Полученный усредненный итог вызывает закономерный вопрос: почему же нарисованная в травелогах картина отличается от академического взгляда историков на советскую историю второй половины 1920-х годов в лучшую сторону? Подобно врачам, следующим принципу «не навреди», писатели и журналисты отдавали себе отчет в том, что фронтальная атака на советскую систему, и прежде всего отрицание ее особости, вписывание в континуитет дореволюционной российской истории («красный царизм», «азиатская деспотия»), утопит их произведения в море доминирующих суждений, укоренившихся в общественном мнении.
Отсюда стремление сделать акцент на новизне и позитиве, объявив «болезнью роста» или «наследием отсталости» то, что нельзя было не разглядеть даже сквозь розовые очки. В психологическом плане можно говорить и о влиянии «советского гостеприимства», которое у подавляющего числа гостей вызывало естественное чувство благодарности. Для них в Советском Союзе не строили потемкинских деревень (как минимум в 1920-е годы), но стремление «подать товар лицом» относится к ключевым чертам русского национального характера. Ну и, наконец, столь же понятным являлось желание иностранных гостей сохранить полезные личные контакты, что позволяло надеяться на новые визиты в страну социальных чудес.

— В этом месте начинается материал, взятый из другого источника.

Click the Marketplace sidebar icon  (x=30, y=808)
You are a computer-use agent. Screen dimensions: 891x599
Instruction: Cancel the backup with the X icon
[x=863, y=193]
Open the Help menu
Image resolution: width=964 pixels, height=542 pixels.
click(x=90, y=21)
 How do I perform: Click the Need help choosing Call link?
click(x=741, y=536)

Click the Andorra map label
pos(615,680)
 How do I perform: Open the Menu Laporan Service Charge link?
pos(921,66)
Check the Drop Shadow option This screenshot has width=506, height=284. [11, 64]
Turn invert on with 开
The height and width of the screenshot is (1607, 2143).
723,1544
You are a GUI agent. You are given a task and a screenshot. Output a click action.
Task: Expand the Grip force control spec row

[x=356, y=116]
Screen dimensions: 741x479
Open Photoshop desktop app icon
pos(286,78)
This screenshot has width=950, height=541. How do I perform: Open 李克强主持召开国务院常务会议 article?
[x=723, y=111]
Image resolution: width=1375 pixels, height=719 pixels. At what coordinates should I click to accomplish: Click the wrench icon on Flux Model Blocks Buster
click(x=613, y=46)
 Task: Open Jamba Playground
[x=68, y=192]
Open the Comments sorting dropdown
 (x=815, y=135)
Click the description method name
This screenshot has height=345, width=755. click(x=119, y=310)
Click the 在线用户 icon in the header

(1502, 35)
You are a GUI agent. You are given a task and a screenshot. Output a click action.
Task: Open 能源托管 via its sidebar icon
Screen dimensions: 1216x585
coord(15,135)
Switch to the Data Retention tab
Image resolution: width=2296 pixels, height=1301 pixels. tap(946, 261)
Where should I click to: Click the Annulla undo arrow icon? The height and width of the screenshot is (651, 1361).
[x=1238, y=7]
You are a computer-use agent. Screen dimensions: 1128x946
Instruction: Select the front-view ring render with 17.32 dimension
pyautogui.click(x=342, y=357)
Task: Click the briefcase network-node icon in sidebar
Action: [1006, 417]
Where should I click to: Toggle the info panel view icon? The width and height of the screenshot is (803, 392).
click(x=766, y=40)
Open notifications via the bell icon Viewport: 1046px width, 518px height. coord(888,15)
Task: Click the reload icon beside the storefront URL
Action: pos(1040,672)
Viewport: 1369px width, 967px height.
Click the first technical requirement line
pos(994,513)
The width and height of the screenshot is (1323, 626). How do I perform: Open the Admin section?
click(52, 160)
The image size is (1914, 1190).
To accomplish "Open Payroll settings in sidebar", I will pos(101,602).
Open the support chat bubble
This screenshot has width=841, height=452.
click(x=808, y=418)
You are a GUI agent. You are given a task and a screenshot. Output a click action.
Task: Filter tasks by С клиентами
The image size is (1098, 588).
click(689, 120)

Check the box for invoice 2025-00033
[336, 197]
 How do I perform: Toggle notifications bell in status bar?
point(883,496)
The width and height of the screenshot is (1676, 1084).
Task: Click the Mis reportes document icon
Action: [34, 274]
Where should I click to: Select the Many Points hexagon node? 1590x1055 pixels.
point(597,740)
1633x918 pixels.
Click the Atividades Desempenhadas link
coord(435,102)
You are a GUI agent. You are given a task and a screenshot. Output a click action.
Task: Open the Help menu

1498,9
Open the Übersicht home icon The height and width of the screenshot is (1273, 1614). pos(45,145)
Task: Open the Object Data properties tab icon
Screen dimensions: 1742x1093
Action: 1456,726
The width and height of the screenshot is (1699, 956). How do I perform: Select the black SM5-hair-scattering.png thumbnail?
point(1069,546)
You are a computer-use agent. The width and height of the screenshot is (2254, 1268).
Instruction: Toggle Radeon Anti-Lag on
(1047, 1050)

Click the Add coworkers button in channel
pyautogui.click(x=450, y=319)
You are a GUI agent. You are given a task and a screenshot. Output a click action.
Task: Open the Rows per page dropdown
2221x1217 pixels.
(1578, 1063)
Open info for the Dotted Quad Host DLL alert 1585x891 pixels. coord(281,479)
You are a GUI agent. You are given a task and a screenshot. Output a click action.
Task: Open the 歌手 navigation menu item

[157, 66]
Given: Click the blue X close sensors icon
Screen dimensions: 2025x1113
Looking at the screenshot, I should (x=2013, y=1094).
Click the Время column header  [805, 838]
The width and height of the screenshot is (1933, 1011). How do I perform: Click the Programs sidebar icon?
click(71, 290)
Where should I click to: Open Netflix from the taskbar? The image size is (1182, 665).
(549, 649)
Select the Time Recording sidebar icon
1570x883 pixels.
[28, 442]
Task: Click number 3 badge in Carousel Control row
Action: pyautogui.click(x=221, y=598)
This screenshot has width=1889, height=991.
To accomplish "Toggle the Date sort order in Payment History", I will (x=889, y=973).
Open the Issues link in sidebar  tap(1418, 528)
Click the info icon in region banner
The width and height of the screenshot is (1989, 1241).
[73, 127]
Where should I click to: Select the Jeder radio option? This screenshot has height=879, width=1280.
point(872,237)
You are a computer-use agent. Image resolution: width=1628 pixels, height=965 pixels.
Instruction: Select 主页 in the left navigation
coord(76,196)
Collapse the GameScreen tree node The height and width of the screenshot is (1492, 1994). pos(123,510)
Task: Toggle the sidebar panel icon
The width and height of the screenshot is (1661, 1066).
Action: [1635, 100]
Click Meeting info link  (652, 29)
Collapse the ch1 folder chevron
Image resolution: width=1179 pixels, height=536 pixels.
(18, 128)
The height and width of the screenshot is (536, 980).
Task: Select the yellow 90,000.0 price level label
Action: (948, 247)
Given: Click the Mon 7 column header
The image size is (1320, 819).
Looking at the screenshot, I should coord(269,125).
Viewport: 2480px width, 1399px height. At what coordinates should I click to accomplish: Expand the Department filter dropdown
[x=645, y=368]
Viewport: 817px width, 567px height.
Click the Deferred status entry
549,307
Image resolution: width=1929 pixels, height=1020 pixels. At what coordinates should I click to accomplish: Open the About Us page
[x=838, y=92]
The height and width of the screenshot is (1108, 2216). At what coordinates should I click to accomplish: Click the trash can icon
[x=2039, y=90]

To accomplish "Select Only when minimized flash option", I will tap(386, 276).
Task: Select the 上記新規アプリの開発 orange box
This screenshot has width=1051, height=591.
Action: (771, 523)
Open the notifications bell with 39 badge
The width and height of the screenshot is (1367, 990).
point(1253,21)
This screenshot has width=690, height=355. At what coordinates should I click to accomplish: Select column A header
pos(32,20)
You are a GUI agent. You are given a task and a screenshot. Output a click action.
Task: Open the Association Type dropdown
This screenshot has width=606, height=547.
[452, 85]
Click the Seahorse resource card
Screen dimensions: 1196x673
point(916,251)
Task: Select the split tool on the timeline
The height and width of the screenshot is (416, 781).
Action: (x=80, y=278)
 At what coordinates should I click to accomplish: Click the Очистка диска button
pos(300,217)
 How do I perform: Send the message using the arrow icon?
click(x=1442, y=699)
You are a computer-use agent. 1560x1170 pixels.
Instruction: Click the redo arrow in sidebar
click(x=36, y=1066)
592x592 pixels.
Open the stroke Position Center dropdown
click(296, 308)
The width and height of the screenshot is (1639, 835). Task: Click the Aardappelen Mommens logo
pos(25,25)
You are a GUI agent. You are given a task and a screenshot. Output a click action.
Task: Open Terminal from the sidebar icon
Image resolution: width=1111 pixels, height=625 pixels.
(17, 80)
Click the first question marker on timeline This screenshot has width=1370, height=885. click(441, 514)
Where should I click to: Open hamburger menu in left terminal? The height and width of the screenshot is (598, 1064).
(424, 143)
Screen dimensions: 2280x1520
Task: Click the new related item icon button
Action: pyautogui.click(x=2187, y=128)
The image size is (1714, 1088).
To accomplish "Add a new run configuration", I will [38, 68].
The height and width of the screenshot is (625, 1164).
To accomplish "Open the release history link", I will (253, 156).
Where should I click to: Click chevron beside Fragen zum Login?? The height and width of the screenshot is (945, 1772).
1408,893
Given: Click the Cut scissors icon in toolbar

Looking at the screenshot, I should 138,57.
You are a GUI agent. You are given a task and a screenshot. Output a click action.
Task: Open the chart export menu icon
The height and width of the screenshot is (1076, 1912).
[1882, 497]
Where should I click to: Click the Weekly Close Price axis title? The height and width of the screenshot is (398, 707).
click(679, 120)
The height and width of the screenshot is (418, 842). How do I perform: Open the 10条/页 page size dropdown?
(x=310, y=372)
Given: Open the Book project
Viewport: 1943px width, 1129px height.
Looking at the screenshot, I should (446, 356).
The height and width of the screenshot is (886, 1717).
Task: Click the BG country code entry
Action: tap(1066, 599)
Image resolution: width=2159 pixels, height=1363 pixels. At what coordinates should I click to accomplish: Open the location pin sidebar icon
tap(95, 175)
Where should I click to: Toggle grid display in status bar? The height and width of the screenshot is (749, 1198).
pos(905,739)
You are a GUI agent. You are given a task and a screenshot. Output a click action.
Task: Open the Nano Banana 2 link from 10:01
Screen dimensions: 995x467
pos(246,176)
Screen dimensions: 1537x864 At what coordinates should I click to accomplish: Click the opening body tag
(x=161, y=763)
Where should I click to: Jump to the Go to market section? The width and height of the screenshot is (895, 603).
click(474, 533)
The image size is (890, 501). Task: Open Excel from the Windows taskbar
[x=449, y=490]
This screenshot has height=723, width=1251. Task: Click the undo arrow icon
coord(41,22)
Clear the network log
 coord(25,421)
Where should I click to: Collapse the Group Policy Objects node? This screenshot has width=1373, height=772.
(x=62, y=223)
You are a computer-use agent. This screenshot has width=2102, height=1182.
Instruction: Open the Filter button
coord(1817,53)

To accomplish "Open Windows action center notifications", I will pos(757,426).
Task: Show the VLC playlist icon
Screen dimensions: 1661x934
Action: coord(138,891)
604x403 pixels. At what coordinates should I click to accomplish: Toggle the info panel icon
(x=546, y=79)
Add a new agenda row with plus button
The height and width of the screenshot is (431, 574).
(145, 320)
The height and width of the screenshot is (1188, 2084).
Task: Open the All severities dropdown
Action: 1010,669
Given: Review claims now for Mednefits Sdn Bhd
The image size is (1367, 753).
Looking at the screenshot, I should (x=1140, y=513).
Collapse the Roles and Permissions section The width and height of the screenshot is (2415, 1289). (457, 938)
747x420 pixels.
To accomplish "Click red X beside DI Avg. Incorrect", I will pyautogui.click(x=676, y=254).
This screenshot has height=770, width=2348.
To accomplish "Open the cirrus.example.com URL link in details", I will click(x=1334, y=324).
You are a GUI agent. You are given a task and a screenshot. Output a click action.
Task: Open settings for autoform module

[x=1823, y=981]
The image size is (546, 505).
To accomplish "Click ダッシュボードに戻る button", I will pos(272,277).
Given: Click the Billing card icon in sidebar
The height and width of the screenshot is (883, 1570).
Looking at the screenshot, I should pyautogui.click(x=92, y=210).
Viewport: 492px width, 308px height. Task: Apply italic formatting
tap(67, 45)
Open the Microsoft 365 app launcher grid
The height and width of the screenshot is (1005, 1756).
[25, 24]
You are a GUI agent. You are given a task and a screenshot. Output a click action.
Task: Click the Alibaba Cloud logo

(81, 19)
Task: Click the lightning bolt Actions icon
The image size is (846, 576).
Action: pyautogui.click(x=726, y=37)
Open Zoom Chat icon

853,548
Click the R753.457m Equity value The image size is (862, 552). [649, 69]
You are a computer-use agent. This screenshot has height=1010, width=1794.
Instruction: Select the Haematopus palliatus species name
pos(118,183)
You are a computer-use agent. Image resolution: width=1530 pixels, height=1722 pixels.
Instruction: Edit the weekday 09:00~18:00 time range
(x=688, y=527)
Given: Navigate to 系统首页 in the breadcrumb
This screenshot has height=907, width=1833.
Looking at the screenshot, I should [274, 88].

В наименьшей степени позитивный настрой той части западных интеллектуалов, которая приняла приглашение и приехала на Конгресс друзей 1927 года, порождала неосознанная слепота или осознанная продажность. Эти люди не были доверчивыми простачками, которые безоговорочно доверяли своим советским «руководам». Они прибыли в СССР затем, чтобы найти то, что искали, фактически решая задачу с уже известным ответом. Надежды и ожидания, связанные с Советским Союзом, «порождали особую остроту восприятия действительности». Тот же Вегнер, человек крайне далекий от политэкономии, увидел в растущих масштабах обобществления сельского труда в СССР угрозу социального геноцида: они «могут привести традиционное крестьянство к безделью или гибели».
Что касается прямого подкупа «инфлюэнсеров» столетней давности, то документы показывают, что такой инструмент отсутствовал в арсенале организаторов Конгресса. Не было и ресурсов, необходимых для его использования. Щедрые гонорары, о которых шла речь выше, давно уже являлись привычной практикой в отношениях советской власти и интеллигенции. Кроме того, полученные «пряники» приходилось употреблять на месте — конвертация полученных рублей в валюту для иностранцев производилась только по высочайшему разрешению. Иное дело за рубежом — там собранные в СССР впечатления нетрудно было конвертировать в путевые очерки, которые с удовольствием принимала читательская аудитория. Успехом у нее пользовались именно травелоги — образы других стран, окрашенные личным опытом автора, а не его политическими убеждениями.